A New Way of Paying for Child Care?
This story originally appeared in print as part of “Money in the Crib”
When seeking out child care, parents value two factors most frequently and in about equal measure: quality and affordability. But, with child care centers already operating at minimal profit, how can they maintain quality without also maintaining their prices?
More state assistance would help. Missouri ranks 38th in the nation in public pre-kindergarten funding, according to 2014 figures compiled by Raise Your Hands for Kids, a campaign working to pass an amendment to the state constitution that would raise Missouri’s tobacco tax rate with all revenue going directly back into improving the state’s early childhood education.
Carol Scott, CEO of Child Care Aware of Missouri, also thinks the system would benefit from a changing business model. “Most of the managers of these programs, they come into that job because they are the teacher who’s been there the longest when the last director has left,” Scott says. “They’re good at teaching young kids, designing a classroom and a curriculum.
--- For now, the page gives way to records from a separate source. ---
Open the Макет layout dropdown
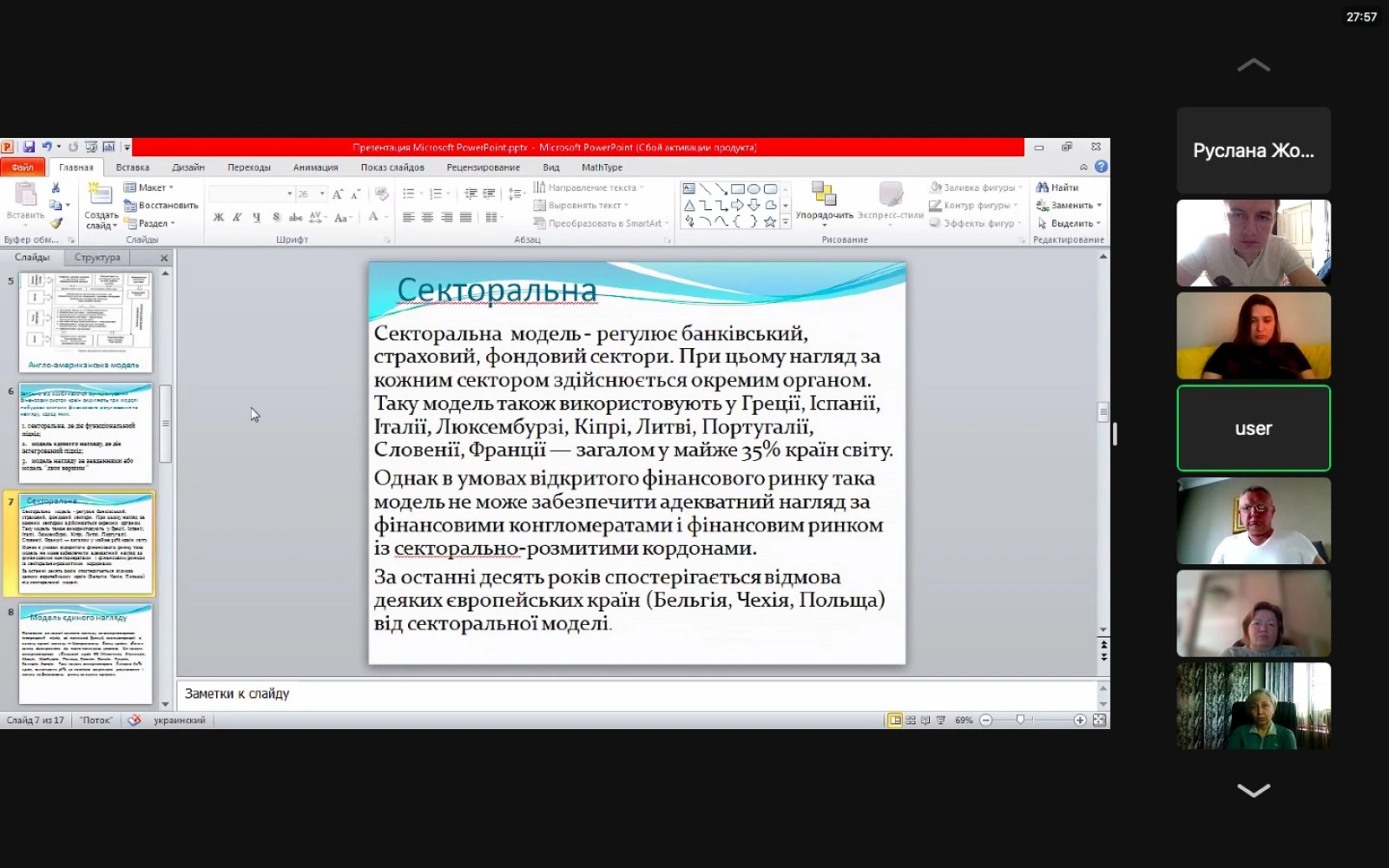Screen dimensions: 1389x868 point(149,187)
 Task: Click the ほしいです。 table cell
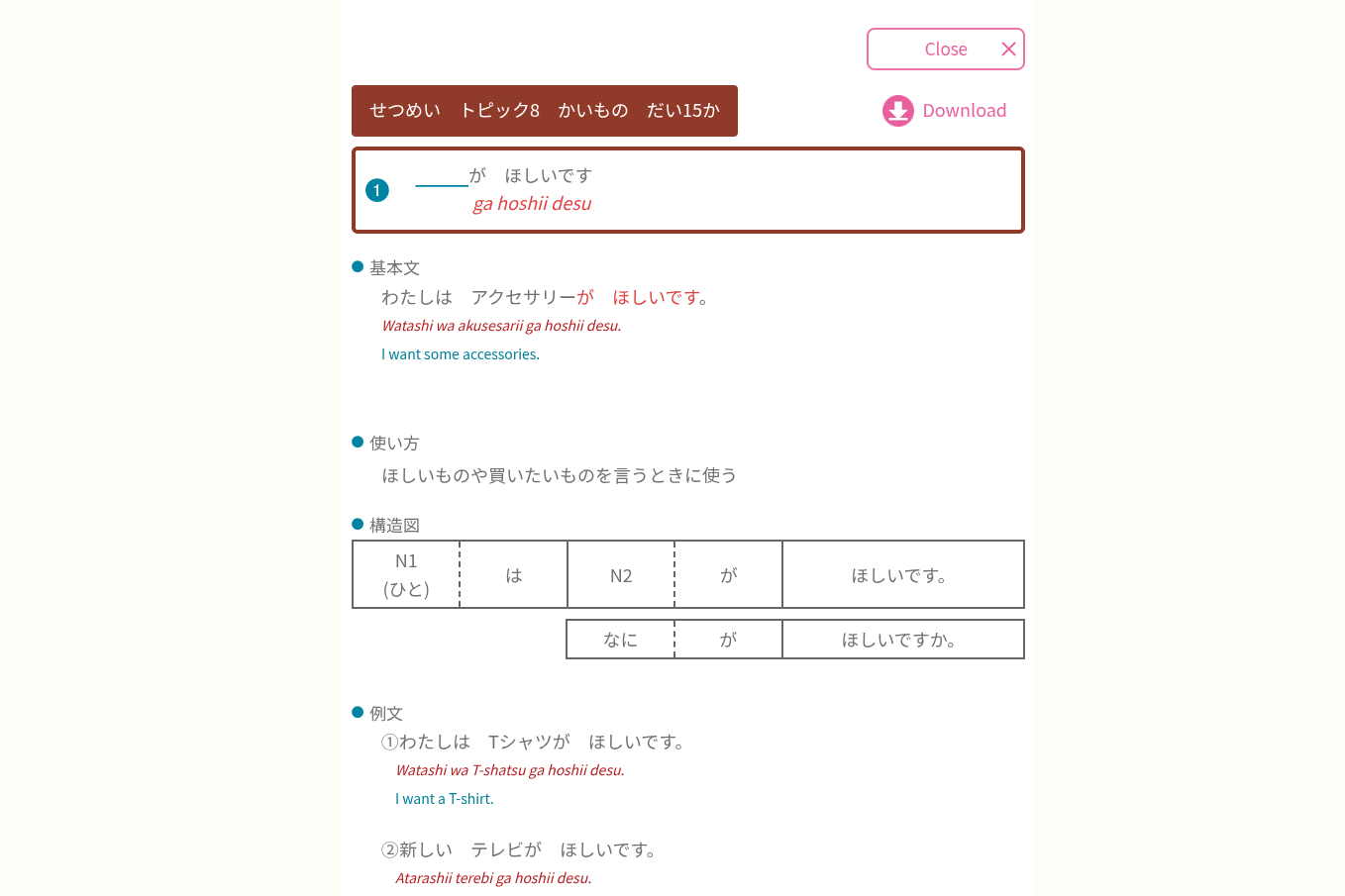(903, 574)
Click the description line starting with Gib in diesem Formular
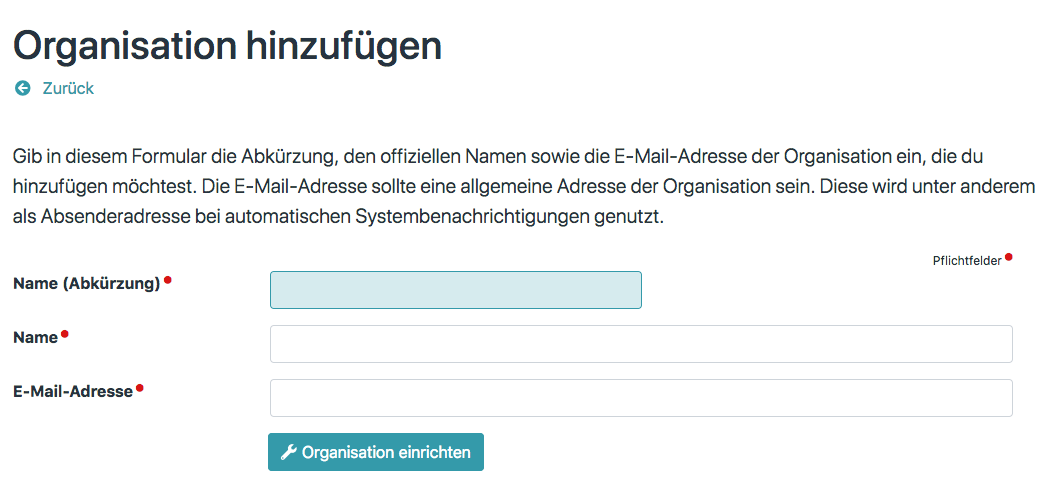This screenshot has height=502, width=1049. click(520, 157)
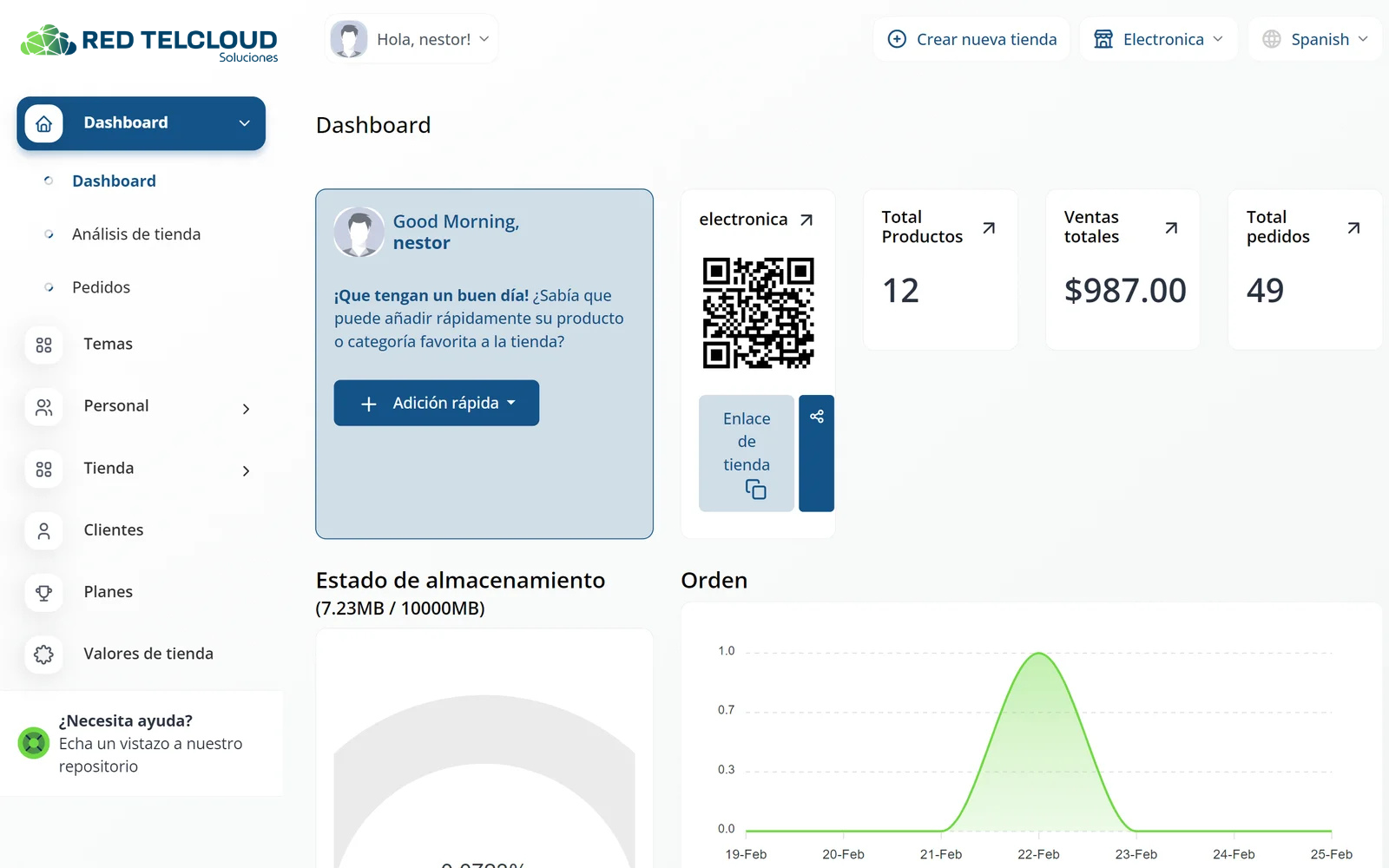Go to Valores de tienda settings
This screenshot has height=868, width=1389.
(x=148, y=654)

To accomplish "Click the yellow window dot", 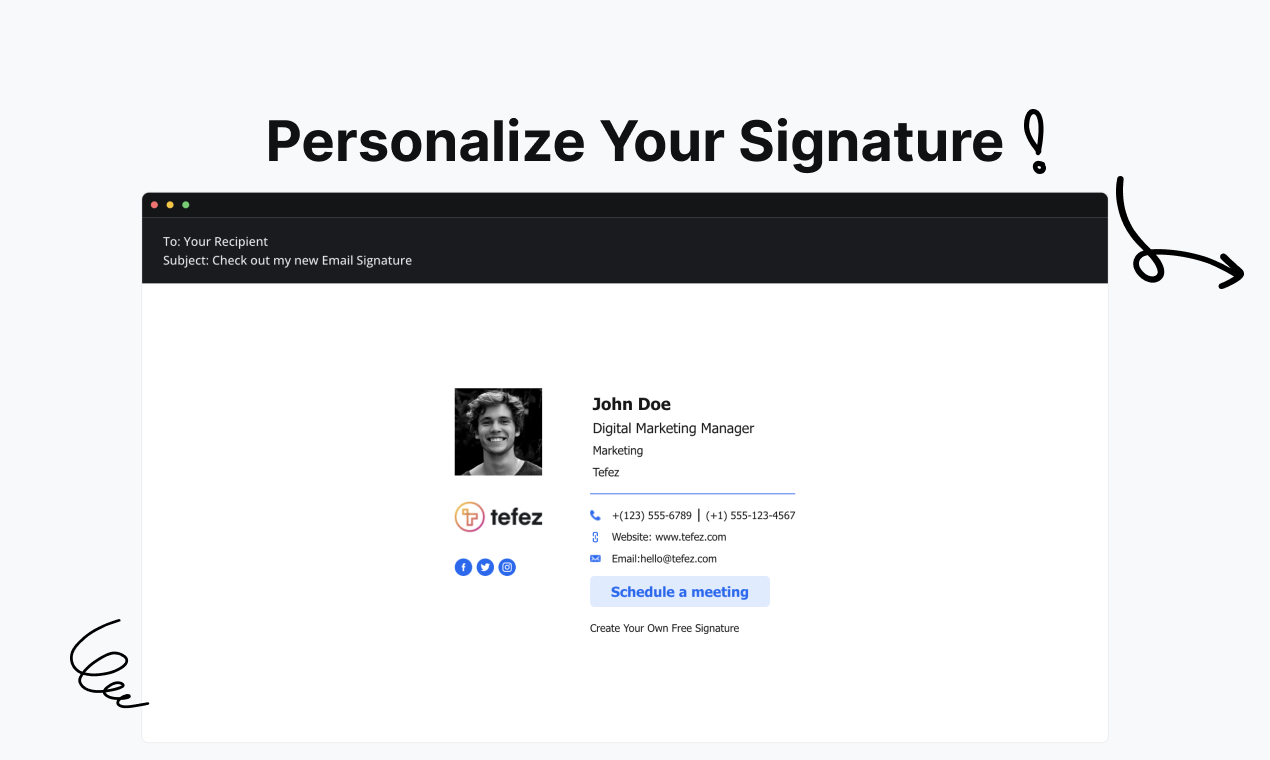I will tap(170, 205).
They don’t know business management in general, let alone financial planning.
“If you ask the majority of child care center directors, ‘What’s your break-even point on infants?’ they don’t even know what you mean,” Scott says.
Since the state makes it easier to open smaller centers than large ones, Scott says, she’s a proponent of bringing multiple smaller centers in an area together under one umbrella. Then, using organizations such as Child Care Aware to run the financial side of things, they can admit more students and cut down on revenue inefficiencies. A typical center runs at about 15 percent vacancy and 15 percent revenue loss through parents and the state not paying expected fees, Scott says, and consolidating and letting an agency with more financial know-how run the back office could cut those figures down to less than five percent.
“Then the director can start focusing on how good the teachers are and interacting with kids, which is what makes for a quality program,” Scott says.